What is expected
Reprint all entries without any alteration.

(Collected data entries)
▬▬▬

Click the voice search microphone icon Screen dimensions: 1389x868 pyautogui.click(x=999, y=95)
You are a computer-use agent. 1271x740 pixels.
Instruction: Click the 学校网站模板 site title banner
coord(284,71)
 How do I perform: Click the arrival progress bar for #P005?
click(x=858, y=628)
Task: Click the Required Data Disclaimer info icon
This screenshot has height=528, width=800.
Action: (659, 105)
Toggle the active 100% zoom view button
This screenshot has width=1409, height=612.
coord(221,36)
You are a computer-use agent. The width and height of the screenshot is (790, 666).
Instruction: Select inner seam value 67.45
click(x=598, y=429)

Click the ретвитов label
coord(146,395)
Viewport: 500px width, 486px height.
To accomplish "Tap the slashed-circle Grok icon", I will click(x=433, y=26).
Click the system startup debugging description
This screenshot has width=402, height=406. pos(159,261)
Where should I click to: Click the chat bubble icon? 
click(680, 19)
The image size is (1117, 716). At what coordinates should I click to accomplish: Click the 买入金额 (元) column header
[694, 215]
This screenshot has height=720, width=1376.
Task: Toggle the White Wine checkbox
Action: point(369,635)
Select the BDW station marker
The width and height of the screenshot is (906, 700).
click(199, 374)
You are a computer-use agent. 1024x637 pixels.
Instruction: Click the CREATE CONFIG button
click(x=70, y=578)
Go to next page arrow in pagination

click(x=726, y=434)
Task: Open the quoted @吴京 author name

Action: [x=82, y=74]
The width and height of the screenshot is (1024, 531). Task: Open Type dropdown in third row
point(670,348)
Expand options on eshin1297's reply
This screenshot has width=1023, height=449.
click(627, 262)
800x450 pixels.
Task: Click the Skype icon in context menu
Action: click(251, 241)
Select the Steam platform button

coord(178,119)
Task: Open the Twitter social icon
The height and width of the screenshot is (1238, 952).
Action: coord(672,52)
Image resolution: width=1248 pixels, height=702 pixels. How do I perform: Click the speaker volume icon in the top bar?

▬▬▬

Output for this task
Click the voice search microphone icon Screen dimensions: 1389x868 pyautogui.click(x=999, y=95)
You are a computer-use agent. 1271x740 pixels.
Instruction: Click the 学校网站模板 site title banner
coord(284,71)
 How do I perform: Click the arrival progress bar for #P005?
click(x=858, y=628)
Task: Click the Required Data Disclaimer info icon
This screenshot has height=528, width=800.
Action: (659, 105)
Toggle the active 100% zoom view button
This screenshot has width=1409, height=612.
coord(221,36)
You are a computer-use agent. The width and height of the screenshot is (790, 666).
Instruction: Select inner seam value 67.45
click(x=598, y=429)

Click the ретвитов label
coord(146,395)
Viewport: 500px width, 486px height.
To accomplish "Tap the slashed-circle Grok icon", I will click(x=433, y=26).
Click the system startup debugging description
This screenshot has width=402, height=406. pos(159,261)
Where should I click to: Click the chat bubble icon? 
click(680, 19)
The image size is (1117, 716). At what coordinates should I click to accomplish: Click the 买入金额 (元) column header
[694, 215]
This screenshot has height=720, width=1376.
Task: Toggle the White Wine checkbox
Action: point(369,635)
Select the BDW station marker
The width and height of the screenshot is (906, 700).
click(199, 374)
You are a computer-use agent. 1024x637 pixels.
Instruction: Click the CREATE CONFIG button
click(x=70, y=578)
Go to next page arrow in pagination

click(x=726, y=434)
Task: Open the quoted @吴京 author name

Action: [x=82, y=74]
The width and height of the screenshot is (1024, 531). Task: Open Type dropdown in third row
point(670,348)
Expand options on eshin1297's reply
This screenshot has width=1023, height=449.
click(627, 262)
800x450 pixels.
Task: Click the Skype icon in context menu
Action: click(251, 241)
Select the Steam platform button

coord(178,119)
Task: Open the Twitter social icon
The height and width of the screenshot is (1238, 952).
Action: coord(672,52)
Image resolution: width=1248 pixels, height=702 pixels. How do I perform: Click the speaker volume icon in the top bar?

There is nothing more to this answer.